EXERCISE DATA section start
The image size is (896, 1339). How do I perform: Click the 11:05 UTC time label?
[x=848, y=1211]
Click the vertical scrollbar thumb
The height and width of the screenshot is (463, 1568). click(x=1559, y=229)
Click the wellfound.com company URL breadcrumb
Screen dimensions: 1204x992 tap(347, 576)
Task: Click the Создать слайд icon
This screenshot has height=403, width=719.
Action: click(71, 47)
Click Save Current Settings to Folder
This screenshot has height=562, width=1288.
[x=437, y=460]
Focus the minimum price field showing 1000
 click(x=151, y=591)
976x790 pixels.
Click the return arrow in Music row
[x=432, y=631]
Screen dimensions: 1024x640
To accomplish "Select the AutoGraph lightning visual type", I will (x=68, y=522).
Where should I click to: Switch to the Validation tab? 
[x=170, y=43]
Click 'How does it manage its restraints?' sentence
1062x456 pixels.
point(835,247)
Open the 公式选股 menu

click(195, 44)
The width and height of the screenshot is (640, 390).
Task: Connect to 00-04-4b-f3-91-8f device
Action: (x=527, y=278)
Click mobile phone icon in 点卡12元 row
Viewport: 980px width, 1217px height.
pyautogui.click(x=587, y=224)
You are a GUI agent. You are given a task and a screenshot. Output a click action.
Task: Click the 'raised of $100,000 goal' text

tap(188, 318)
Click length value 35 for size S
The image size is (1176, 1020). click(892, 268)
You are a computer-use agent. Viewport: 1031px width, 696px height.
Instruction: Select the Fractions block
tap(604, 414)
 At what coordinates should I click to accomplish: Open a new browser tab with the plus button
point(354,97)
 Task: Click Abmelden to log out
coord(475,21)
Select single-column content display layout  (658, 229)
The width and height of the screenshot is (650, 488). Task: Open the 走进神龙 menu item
EXERCISE DATA section end
(TRY IT)
From the records above, pull every line that carries the word "agent".

(ANSWER TO THE EXERCISE)
You are a GUI agent. You are given a task and a screenshot. Output a click action.
You are a computer-use agent. Viewport: 1031px width, 696px height.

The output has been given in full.